Quels sont les projets qui vont succéder à celui-ci ?

Déjà, au niveau institutionnel, nous, on compte travailler sur ce volet-là. Que la langue soit institutionnalisée, c’est très important parce que c’est une question de souveraineté. La langue est une question de souveraineté et d’identité d’un peuple. Un peuple sans culture n’est pas un peuple et une culture sans langue n’est pas une culture en fait. Et effectivement, nous avons la richesse du Bénin qu’on ait plus d’une soixantaine de langues et parmi ces langues-là il y a le fon qui représente plus ou moins le Bénin, qu’on le veuille ou pas.
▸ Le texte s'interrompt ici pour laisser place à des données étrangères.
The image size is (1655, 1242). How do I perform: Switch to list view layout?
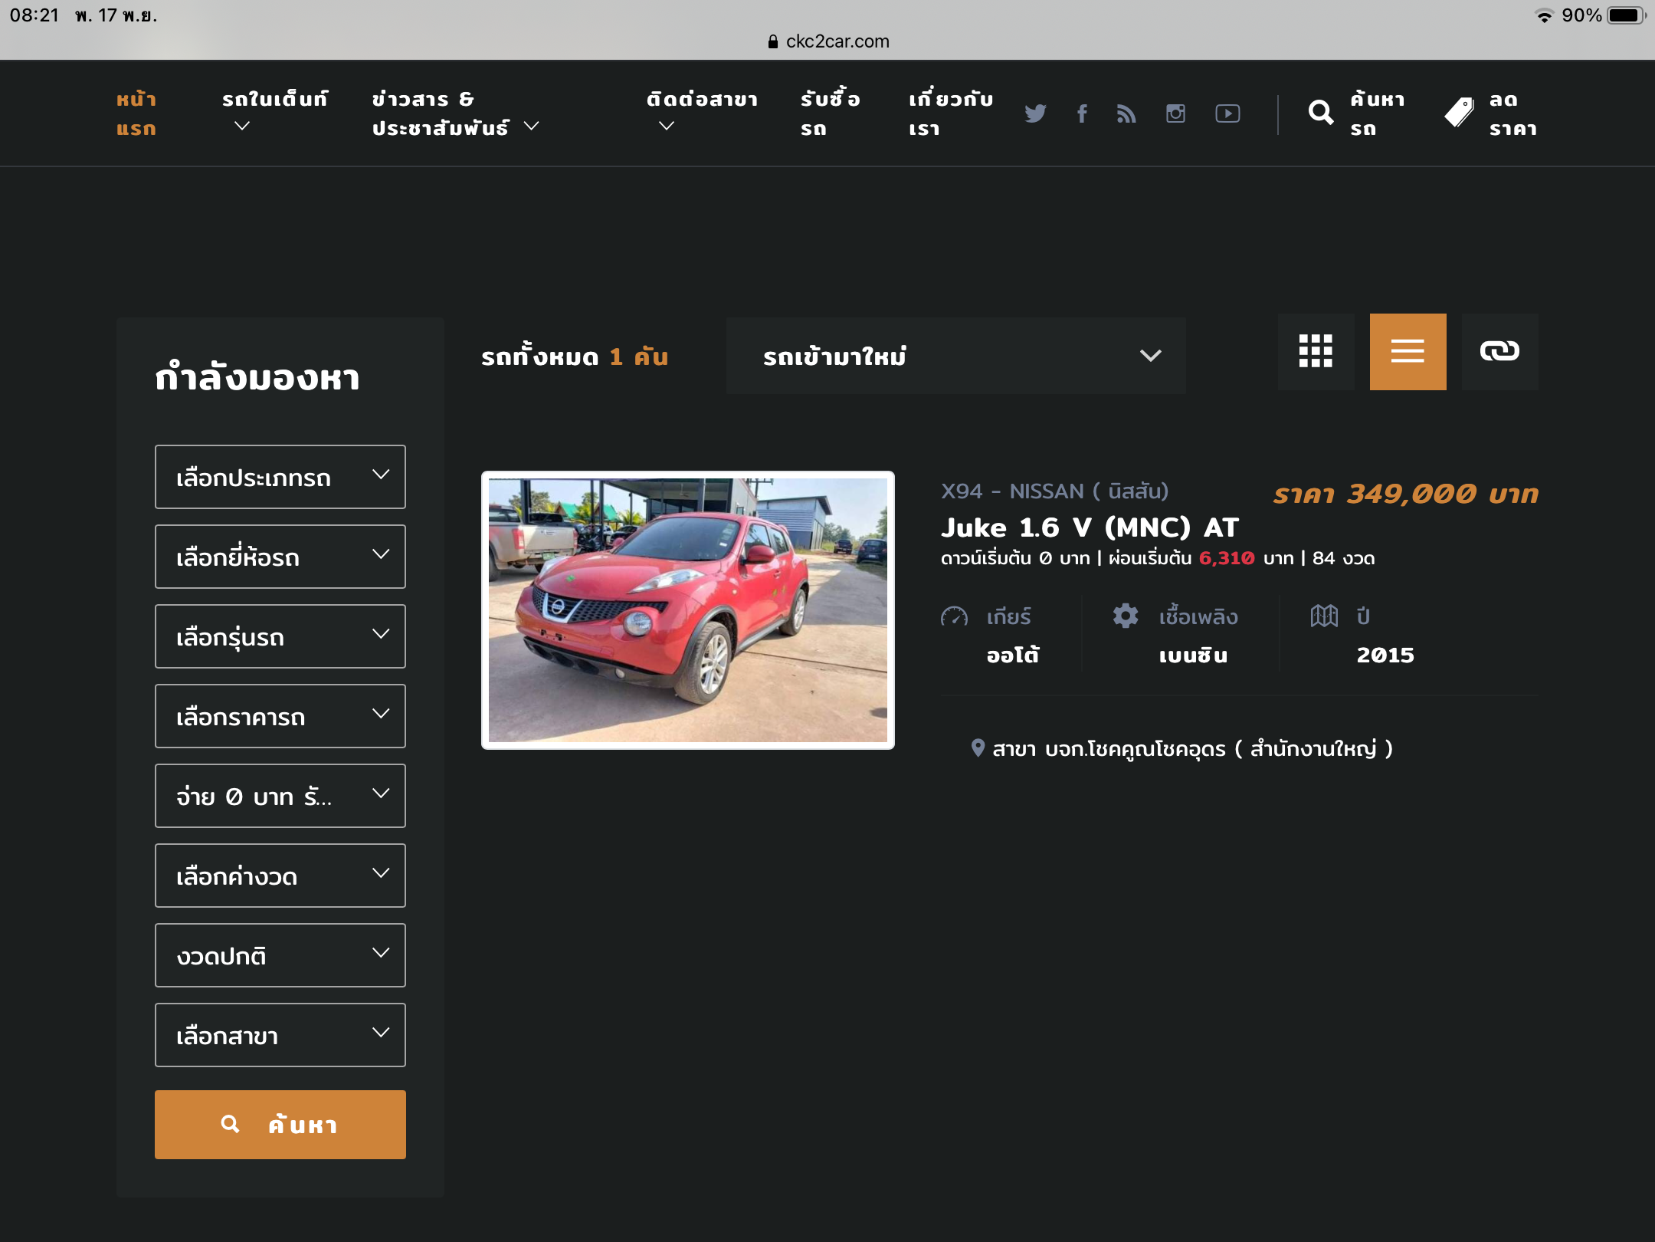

Donc, c’est une grande avancée pour le Bénin aujourd’hui, culturellement, politiquement et en matière de souveraineté.

Quel est votre sentiment de l’accueil que cette nouvelle a suscité sur les réseaux sociaux ?

Certes, c’est une victoire d’une équipe plus ou moins restreinte, mais aussi de tout l’écosystème béninois du digital. C’est tout le Bénin qui en porte la paternité et tout le monde mérite de la célébrer comme une victoire. Le fon, autant que les autres langues béninoises, est notre langue. On a le droit de la parler, on a le droit de faire des traductions sur Google Translate désormais et c’est ça qui est bien. En termes d’avancées, déjà, cela hisse le Bénin au niveau des pays avec des langues dominantes. Vous savez, le yoruba est sur Google Translate depuis une dizaine d’années et maintenant le Bénin est représenté par le fon, la langue la plus parlée. C’est une suite logique et cela nous appelle à voir beaucoup d’autres choses.

Un appel à lancer aux autorités et aux populations ?

Je vous invite à utiliser Google Translate en fon. Je vous invite à consulter les travaux de toutes les personnes qui ont travaillé, à aller visiter le site web de I AM YORCLOUNON et à profiter au maximum des langues.